There was a tradition on the frontier for settlers to plant lilacs around the entrance to the house they had just thrown up in the middle of nowhere, to bring scent, beauty (and perhaps luck) as they stood on the threshold of a new life.

Apparently there are many places out west where the only sign that someone used to live and farm there is an unruly old lilac – proof that this is a shrub built to last anything nature throws at it – from extreme cold to scorching drought.

But why ‘French’ lilacs? The answer lies in my own corner of France, Lorraine.

During the 19th century, Nancy throve on the textile industry and was wealthy enough to support at least three nurseries in and around the city (not including market gardens).

The most important was that of Victor Lemoine, who set up business in the 1850s with financial backing from his father (also a professional gardener).

He hybridised many plants to produce garden-worthy cultivars, but is perhaps best known for crossing the common lilac, Syringa vulgaris, with double-flowered S. ‘Azurea Plena’ (an obscure plant found in a Belgian nursery) to produce the French double lilacs.

It brought him world-renown, in recognition of which he was the first foreigner to be awarded the Veitch Memorial Medal by the Royal Horticultural Society in 1894.

His office must have been as fascinating as his nursery – crammed with correspondence from lilac devotees around the world.

Having recently purchased one of Lemoine’s most famous hybrids, ‘Katherine Havemeyer’, I would love to see the letters between Lemoine and Katherine’s husband, a wealthy American industrialist who was the first to introduce the French hybrids to the US. Havemeyer himself went on to become quite the lilac breeder.

The homesteaders may have loved lilacs, but today’s gardeners often complain that they are boring (even ugly) for about nine tenths of the year.

If this is your beef, get on and plant Clematis viticella cultivars, which can usefully be trained to weave through the foliage of any seasonal shrub.

They flower late season from June onwards, and so can be cut back hard in February.

My experience has also been that they tolerate summer drought well, shooting again from the base the following spring.

Controlling lilac height is crucial – you want to be able to smell and see those flowers, not stand with a crick in your neck staring up to the sky.

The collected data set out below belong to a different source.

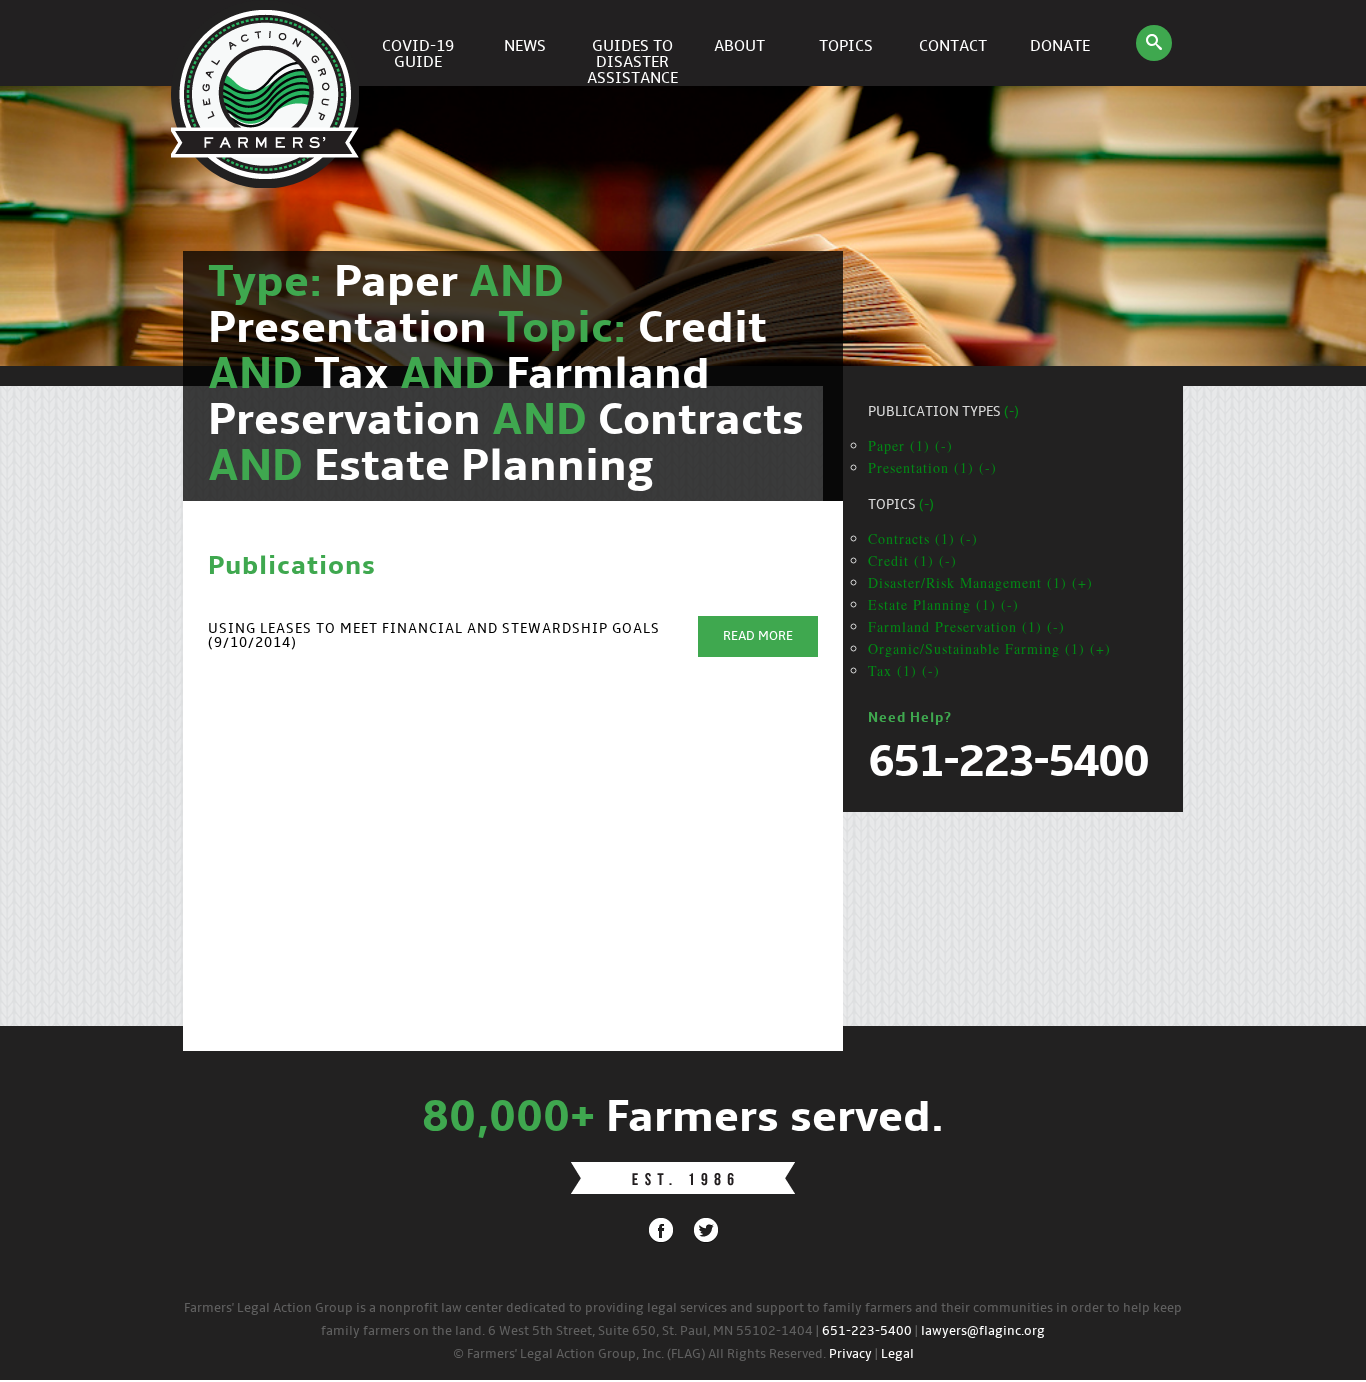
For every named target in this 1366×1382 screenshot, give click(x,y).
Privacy (850, 1354)
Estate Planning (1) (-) (943, 604)
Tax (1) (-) (904, 670)
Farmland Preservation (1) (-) (966, 626)
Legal (897, 1354)
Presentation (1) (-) (932, 467)
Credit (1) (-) (912, 560)
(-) (1011, 412)
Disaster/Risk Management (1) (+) (980, 582)
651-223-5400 (867, 1331)
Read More (758, 636)
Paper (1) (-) (910, 445)
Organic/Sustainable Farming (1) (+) (989, 648)
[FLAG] (268, 43)
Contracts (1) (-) (923, 538)
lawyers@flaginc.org (983, 1331)
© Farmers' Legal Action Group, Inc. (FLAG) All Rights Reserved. (639, 1354)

So keep lilacs to no more than two to three metres high by removing about a fifth of the old wood directly after flowering every year, on a five-year cycle.

To renovate a venerable, but messy old plant (perhaps you have just acquired an abandoned homestead?), cut back one third of the wood in the first year as close to ground level as possible, and continue to cut back a further third in the two following years.

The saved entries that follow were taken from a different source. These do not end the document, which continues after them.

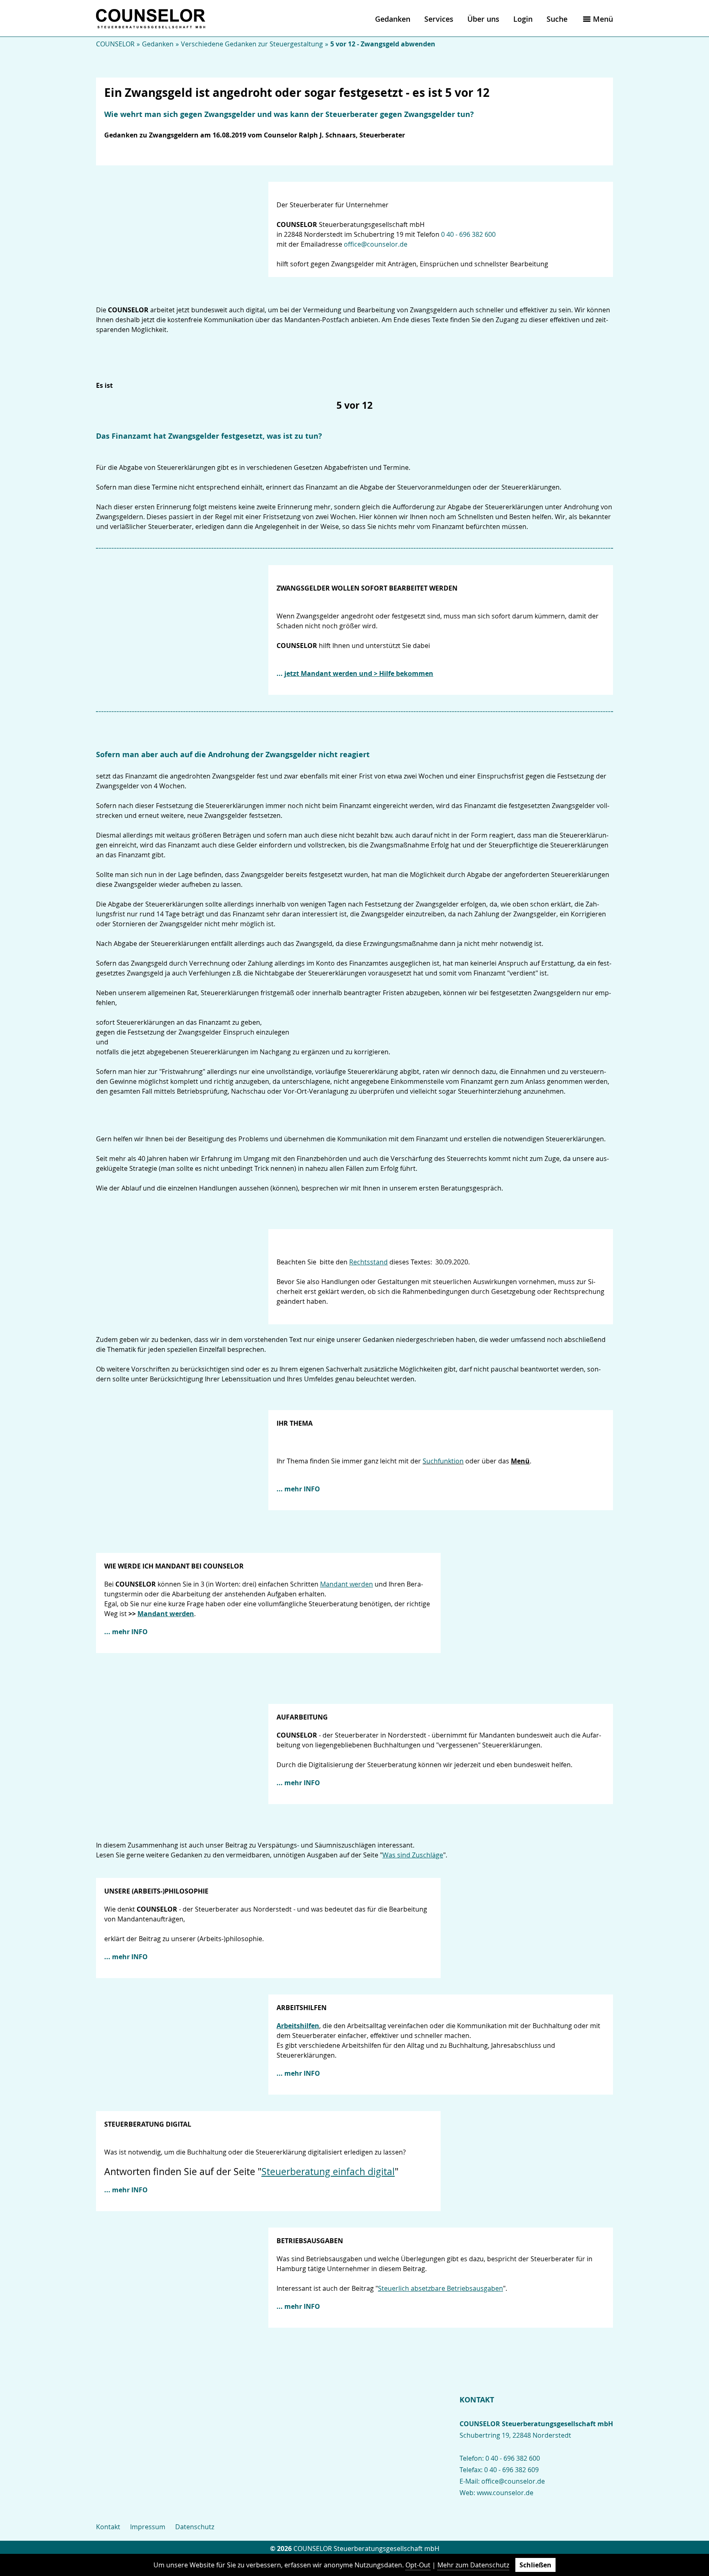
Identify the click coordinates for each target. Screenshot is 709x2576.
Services (438, 19)
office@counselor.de (375, 244)
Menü (603, 19)
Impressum (147, 2526)
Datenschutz (194, 2526)
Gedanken (392, 19)
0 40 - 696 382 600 (468, 234)
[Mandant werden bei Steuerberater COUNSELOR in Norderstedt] (182, 629)
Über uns (483, 19)
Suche (557, 19)
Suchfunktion (443, 1460)
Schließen (535, 2564)
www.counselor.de (505, 2492)
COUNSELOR (115, 43)
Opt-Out (417, 2564)
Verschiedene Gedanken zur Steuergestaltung (252, 43)
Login (523, 19)
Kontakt (108, 2526)
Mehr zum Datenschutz (473, 2564)
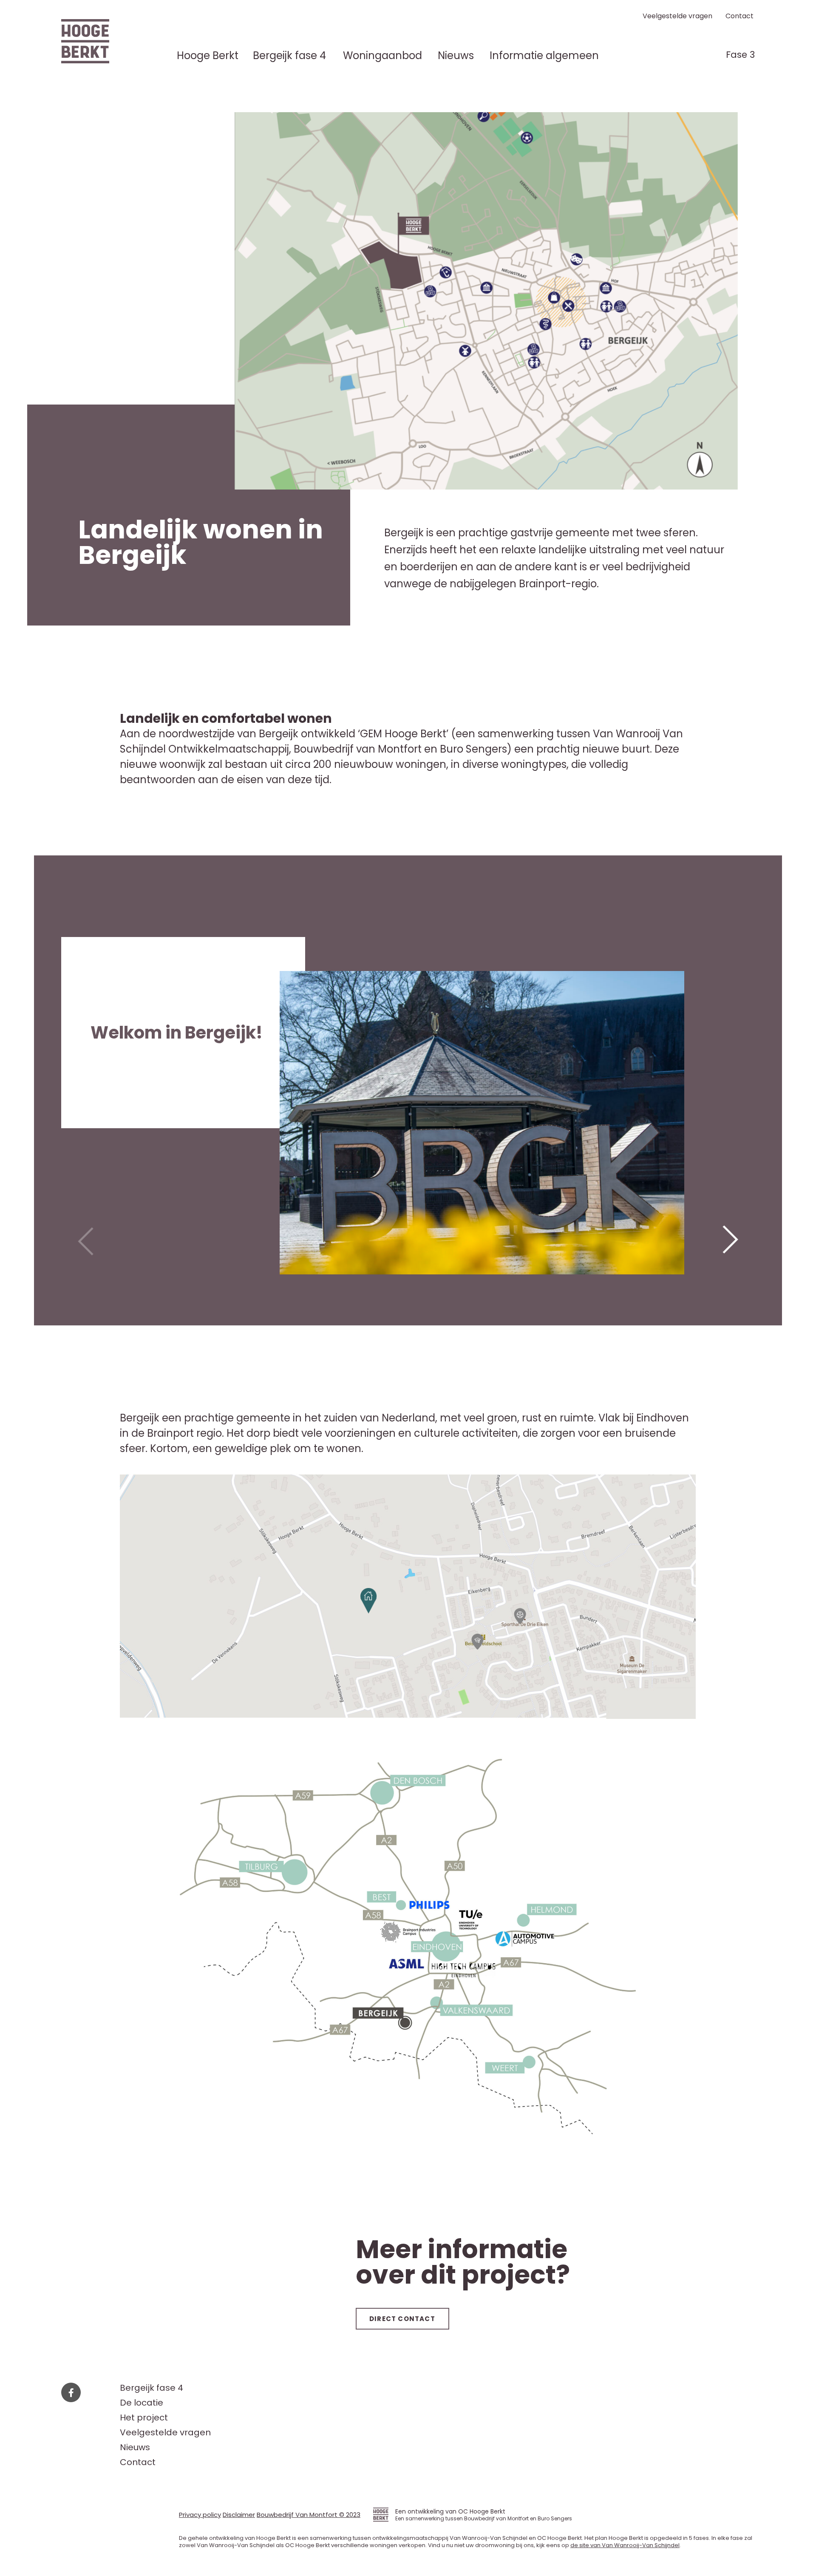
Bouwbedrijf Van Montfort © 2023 (308, 2514)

People like to talk about propagating lilacs from suckers – don’t!

Many lilacs are grafted onto a Ligustrum ovalifolium (garden privet)rootstock, and it is impossible to tell whether or not you are dealing with a grafted plant.

Instead, try cuttings of young shoots in spring. Take lots, since the success rate is low.

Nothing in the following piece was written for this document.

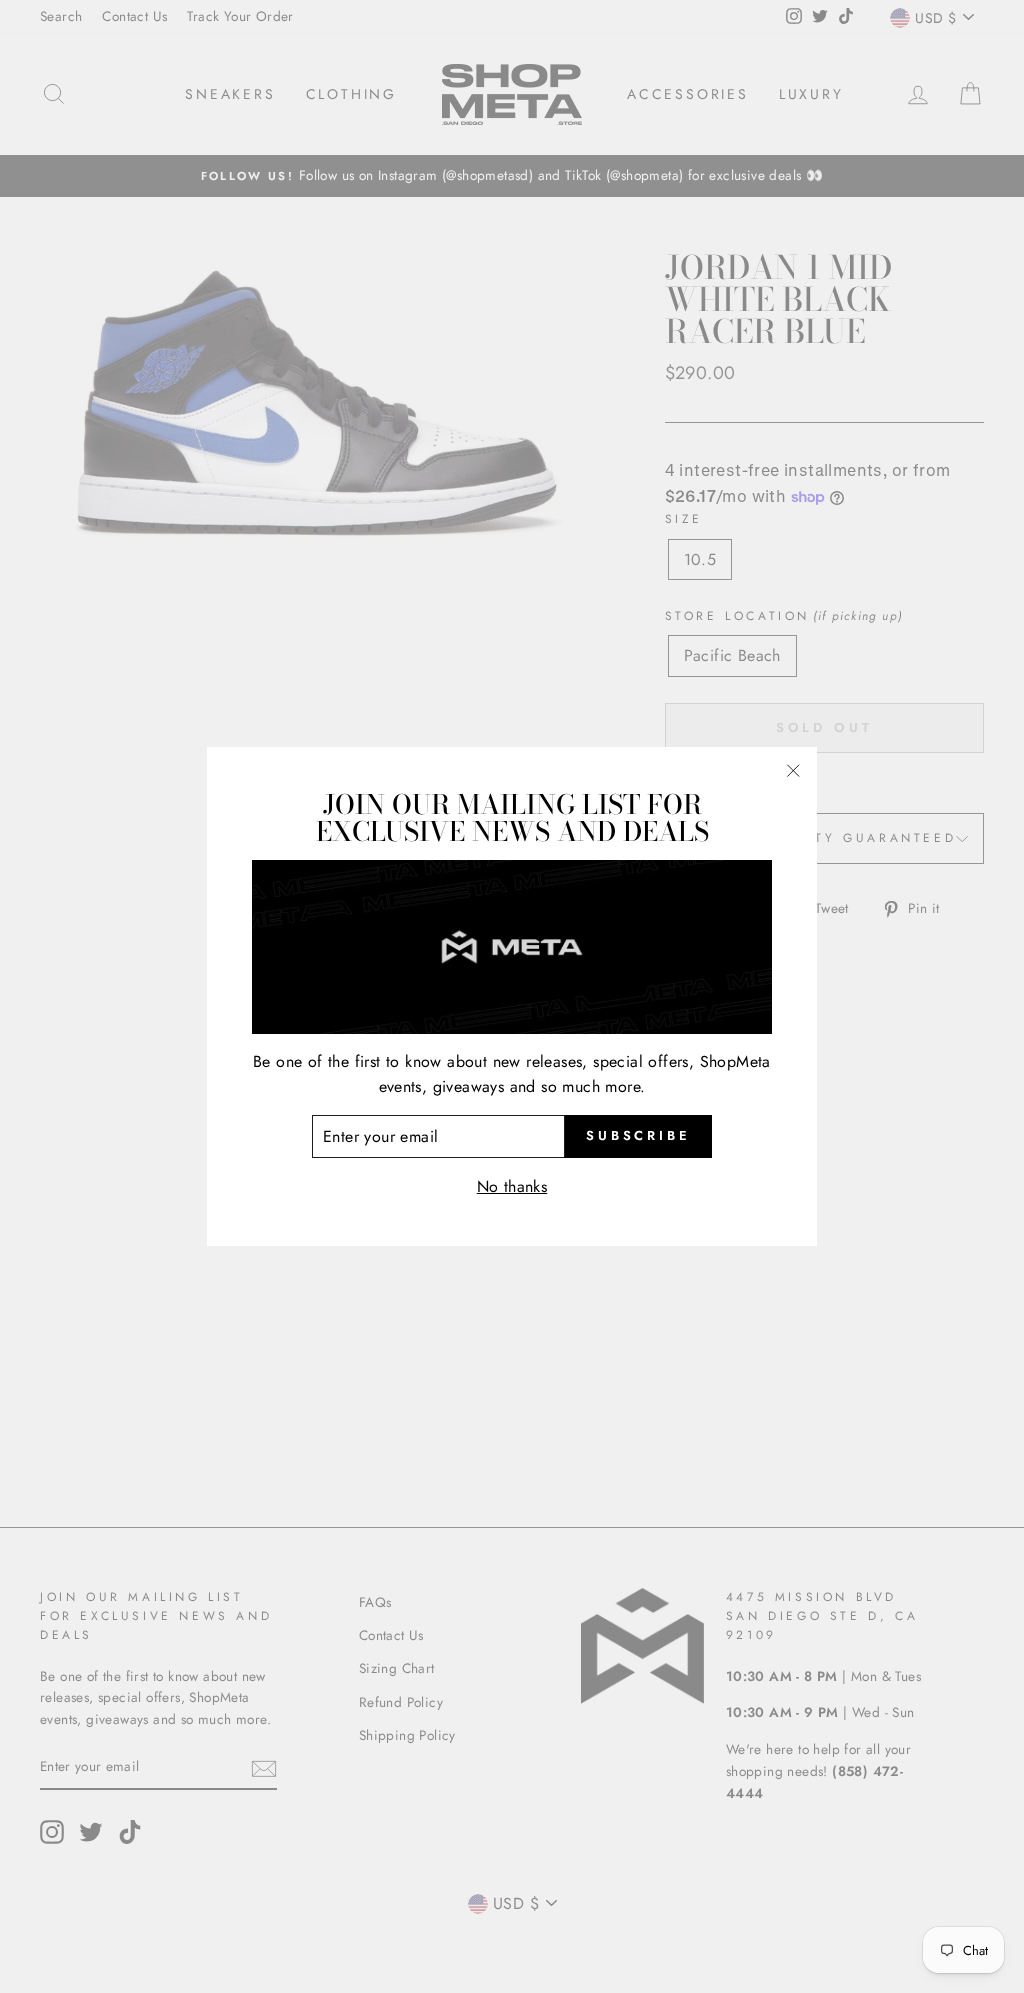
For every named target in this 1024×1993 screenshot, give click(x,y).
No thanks (512, 1186)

Make cuttings between 10 and 15 cms long, first thing in the morning when the growth is fully turgid, then root them in a bottom-heated propagator.

Make sure you ventilate for a half hour every day, since the most likely demise of your youngsters is through grey mould (botrytis) on the foliage.

If you cannot decide what cultivars to add to your garden, there is a wonderful collection of Lemoine hybrids at the Jean-Marie Pelt botanical garden in Nancy that provides a living gallery to aid your choice. Soon-to-retire curator, Jean-François Gonot, must have had a wonderful time collecting the over 190 Lemoine hybrids that he has assembled.

The search has taken him from the States, to Canada, to Russia, and the exchange of plant material across the planet continues.

The world’s love affair with lilacs has its roots firmly in the soil of Lorraine.

It is astonishing, when you look at a list of modern cultivars, to see how many give ‘Mme Lemoine’ as one of the two parents in the cross.

White ‘Mme Lemoine’ was apparently popular as a forcing hybrid (for cut flowers) in the Netherlands at the beginning of the 20th century, but the eponymous heroine was even more popular with Victor Lemoine himself, since he married her and she was key to his success.

When Victor’s eyes showed signs of failing, his wife, Marie-Louise, and son, Emile, carried out all the more intricate pollinating work: a precarious task which had to be conducted at the top of a step-ladder!

If I had to choose Lemoine hybrids no garden should be without, I would suggest ‘Mme Lemoine’, with snow-white double flowers, double, rich reddish-purple ‘Charles Joly’, double, pinkish-violet ‘Katherine Havemeyer’ and luscious double violet ‘Belle de Nancy’. All are freely available in the trade in France and can be bought as quite small plants – lilacs grow quickly.

If you are in the Nancy area during lilac time in April/May, do not pass the Jean-Marie Pelt botanical garden without a visit!